## Обязательные задания:
A. Повторите дословно фрагмент очерка о подвиге Платова, который начинается со слов «Где наш вихорь-атаман?» и заканчивается словами «в народных преданиях.».
B. Допишите следующую часть очерка о подвиге Платова, начав сразу после его последнего предложения.

V. ПОДВИГ ПЛАТОВА (Битва на реке Калалах третьего апреля 1774 года)

V. ПОДВИГ ПЛАТОВА (Битва на реке Калалах третьего апреля 1774 года)

...Витязь Дона,

Русской рати оборона,

Неприятелю аркан,

Где наш вихорь-атаман?

Жуковский.

Оригинальная и в высшей степени своеобразная личность донского атамана Матвея Ивановича Платова занимает в сонме сподвижников императора Александра I совершенно особенное положение. Он один из наиболее любимых народных героев, созданных Отечественной войной. Великая эпоха 1812 года, озарившая Дон беспримерной в его летописях военной славой, выдвинула этого грозного вождя «Казацкой орды», и имя его облетело из конца в конец всю Европу. С тех пор прошло уже семьдесят лет; постепенно угасали боевые предания славной эпохи; одни за другими сходили в могилу доблестные бойцы 1812 года; истлели кости самого атамана. Но и теперь, когда уже едва слышны отголоски прежней его славы, имя и память Платова живут на Дону в бесчисленных рассказах, в песнях и в народных преданиях.

Главная деятельность Платова протекла среди кровавых войн наполеоновской эпохи, но колыбелью его известности был все-таки Кавказ – свидетель геройской обороны его, в глухих и пустынных еще тогда степях нынешней Ставропольской губернии, во время турецкой войны. Если ехать с Дона по большому Черкасскому тракту, то вправо от него, там, где речка Калалах впадает в Большой Егорлык, на вершине весьма пологой и длинной покатости доныне заметны еще остатки земляного вала, за которым, по преданию, бились казаки, и Платов с горстью донцов отражал нападение двадцатипятитысячного турецкого корпуса. Бывают в жизни народов события, не вносящие никаких изменений в общественный их строй и тем не менее долго живущие в памяти позднейших поколений по причине чрезвычайно сильного впечатления, произведенного ими на современников. К числу таких именно событий, записанных историей, можно отнести и подвиг Матвея Ивановича Платова.

Теперь нет на Дону тех стариков, которые помнили бы детство героя Платова. Но по всем дошедшим до нас преданиям никто с самой ранней юности не отличался такими боевыми, чисто казачьими качествами, как Платов, в котором все предвещало человека замечательного, как бы нарочно созданного для войны и битв, для тех громких подвигов, которые впоследствии изумили собой всех русских людей и целую Европу.

Чтобы вполне оценить значение платовского подвига собственно в глазах донского казачества, нужно сказать прежде, в каком положении находилась тогда наша донская окраина.

## Исходные данные:
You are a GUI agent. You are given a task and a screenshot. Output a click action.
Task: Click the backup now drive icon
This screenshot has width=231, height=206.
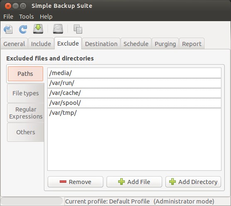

## Ответы по заданиям:
A.
Где наш вихорь-атаман?

Жуковский.

Оригинальная и в высшей степени своеобразная личность донского атамана Матвея Ивановича Платова занимает в сонме сподвижников императора Александра I совершенно особенное положение. Он один из наиболее любимых народных героев, созданных Отечественной войной. Великая эпоха 1812 года, озарившая Дон беспримерной в его летописях военной славой, выдвинула этого грозного вождя «Казацкой орды», и имя его облетело из конца в конец всю Европу. С тех пор прошло уже семьдесят лет; постепенно угасали боевые предания славной эпохи; одни за другими сходили в могилу доблестные бойцы 1812 года; истлели кости самого атамана. Но и теперь, когда уже едва слышны отголоски прежней его славы, имя и память Платова живут на Дону в бесчисленных рассказах, в песнях и в народных преданиях.

B.
С тех пор, как Россия отторгла Крым из-под власти турок и образовала из него независимую область под управлением Сагиб-Гирея, борьба казачества с соседним ему магометанским миром перенесена была на берега Кубани, где сосредоточились все враждебные ему элементы. Глубоко раздраженная потерей Крыма, Турция деятельно старалась поднять против России кабардинцев, закубанских черкесов, татар и даже ногайцев, этих полумирных кочевников, которые хотя и признавали над собой верховную власть замиренного Крыма, но были соучастниками во всех грабежах и набегах на русские пределы. Подготовляя вторжение в Крым, турки отлично понимали, что прежде надо было отвлечь куда-нибудь часть русских сил, охранявших Перекоп, и в этом случае Дон, как искупительная жертва честолюбивых замыслов, обречен был ими на гибель. Замечательно, что известие об этом пришло в Черкасск почти одновременно с другим, не менее тревожным, о появлении на Волге пугачевских скопищ. Страшный самозванец в это время уже шел с Казани и успел поднять все низовые губернии до самых северных пределов Донского войска.

В другую пору, когда все казаки были дома, вести о неприятелях произвели бы, пожалуй, совсем иное впечатление. Тогда войсковое начальство, быть может, и само не стало бы о них очень беспокоиться, зная, что донцам не в первый раз переведываться на бранном поле с разными татарами. Но теперь, когда большая часть донских полков находилась в походе, за границей, а на Дону оставались только старики да юноши, никогда еще не бывавшие в сражениях, поневоле приходилось серьезно призадуматься над участью края.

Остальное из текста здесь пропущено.